前田慶次郎(利益)の生涯を描いた歴史小説。
出来事を並べるだけでも劇的なストーリー展開で、ぐいぐい惹き付けられました。強いて言うと、序盤と朝鮮内の旅程に退屈な部分もありました。でもその辺の燻りは、慶次郎が戦地で戦うためのエネルギー充電だったのかな、とも思います。

慶次郎は文武両道、大胆にして繊細、子供のように無為なようでいて計算し尽くしているようでもあり、男の格好良さを体現しています。
そして、相棒である馬の松風が慶次郎と同じくらい格好良く、捨丸、金悟洞、骨もそれぞれ面白みのある男と、とにかく魅力あるキャラクター揃いです。
そんな多くの人物から惚れられる慶次郎ですが、彼自身が惚れ込む男は、直江兼続なんですね。

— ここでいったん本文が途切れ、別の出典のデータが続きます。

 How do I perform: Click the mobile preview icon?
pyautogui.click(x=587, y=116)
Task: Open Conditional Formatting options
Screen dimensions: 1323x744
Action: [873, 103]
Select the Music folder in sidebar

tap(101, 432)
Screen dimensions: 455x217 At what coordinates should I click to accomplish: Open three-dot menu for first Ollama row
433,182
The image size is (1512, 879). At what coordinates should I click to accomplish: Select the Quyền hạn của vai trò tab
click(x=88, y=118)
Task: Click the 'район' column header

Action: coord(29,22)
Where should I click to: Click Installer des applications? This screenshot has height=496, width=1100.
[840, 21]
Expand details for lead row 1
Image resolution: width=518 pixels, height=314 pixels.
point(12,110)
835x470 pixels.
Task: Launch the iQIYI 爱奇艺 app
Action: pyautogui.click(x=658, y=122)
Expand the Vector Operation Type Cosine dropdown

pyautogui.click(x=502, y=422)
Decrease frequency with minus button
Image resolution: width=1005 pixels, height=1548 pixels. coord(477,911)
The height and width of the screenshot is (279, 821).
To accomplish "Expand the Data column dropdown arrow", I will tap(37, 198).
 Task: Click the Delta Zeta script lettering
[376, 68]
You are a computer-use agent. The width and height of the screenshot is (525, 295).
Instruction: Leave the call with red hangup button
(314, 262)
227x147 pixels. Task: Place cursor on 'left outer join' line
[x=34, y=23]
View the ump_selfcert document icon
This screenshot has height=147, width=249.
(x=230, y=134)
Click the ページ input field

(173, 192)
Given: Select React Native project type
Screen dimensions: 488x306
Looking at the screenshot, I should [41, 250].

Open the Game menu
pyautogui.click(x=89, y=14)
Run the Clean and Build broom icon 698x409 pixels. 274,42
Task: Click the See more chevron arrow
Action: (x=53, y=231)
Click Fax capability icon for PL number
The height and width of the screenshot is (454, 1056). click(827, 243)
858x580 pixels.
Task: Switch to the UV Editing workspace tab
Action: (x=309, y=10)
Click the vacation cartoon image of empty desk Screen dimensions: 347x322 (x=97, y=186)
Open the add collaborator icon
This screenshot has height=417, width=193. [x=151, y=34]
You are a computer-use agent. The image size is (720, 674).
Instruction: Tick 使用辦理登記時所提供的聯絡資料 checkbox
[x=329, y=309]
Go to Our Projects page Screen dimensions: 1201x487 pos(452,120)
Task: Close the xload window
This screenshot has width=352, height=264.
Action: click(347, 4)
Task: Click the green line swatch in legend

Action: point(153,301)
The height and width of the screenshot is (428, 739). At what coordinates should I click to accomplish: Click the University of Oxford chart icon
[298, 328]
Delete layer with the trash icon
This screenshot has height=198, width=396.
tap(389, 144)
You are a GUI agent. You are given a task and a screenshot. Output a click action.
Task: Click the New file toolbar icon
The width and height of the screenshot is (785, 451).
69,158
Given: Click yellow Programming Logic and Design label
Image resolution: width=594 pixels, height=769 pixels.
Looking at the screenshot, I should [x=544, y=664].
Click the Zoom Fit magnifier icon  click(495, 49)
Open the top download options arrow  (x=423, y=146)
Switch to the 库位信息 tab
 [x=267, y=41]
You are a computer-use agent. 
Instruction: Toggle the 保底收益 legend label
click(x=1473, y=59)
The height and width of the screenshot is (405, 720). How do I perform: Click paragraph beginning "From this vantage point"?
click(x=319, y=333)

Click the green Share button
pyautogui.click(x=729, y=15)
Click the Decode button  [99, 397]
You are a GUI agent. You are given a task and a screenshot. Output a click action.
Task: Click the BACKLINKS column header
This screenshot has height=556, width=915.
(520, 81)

本作に登場する西軍武将の中では、序盤に少しだけ出番がある、病床に着く前の大谷吉継が最も知的で好みでした。
一方、三成は理屈倒れで嫉妬深い子供でしたが、美化されていないだけで、悪意を持って描かれてはいないので、こういう扱いも好きです。
三成に限らず、どんなキャラクターも単純な善人・悪人ではなく、良い面も悪い面も持ち合わせているところに、人間に対する作者の真摯な視点を感じさせられました。

なお、関ヶ原の戦いに関しては、上杉勢と三成の間に密約はなかった説を取っており、納得しました。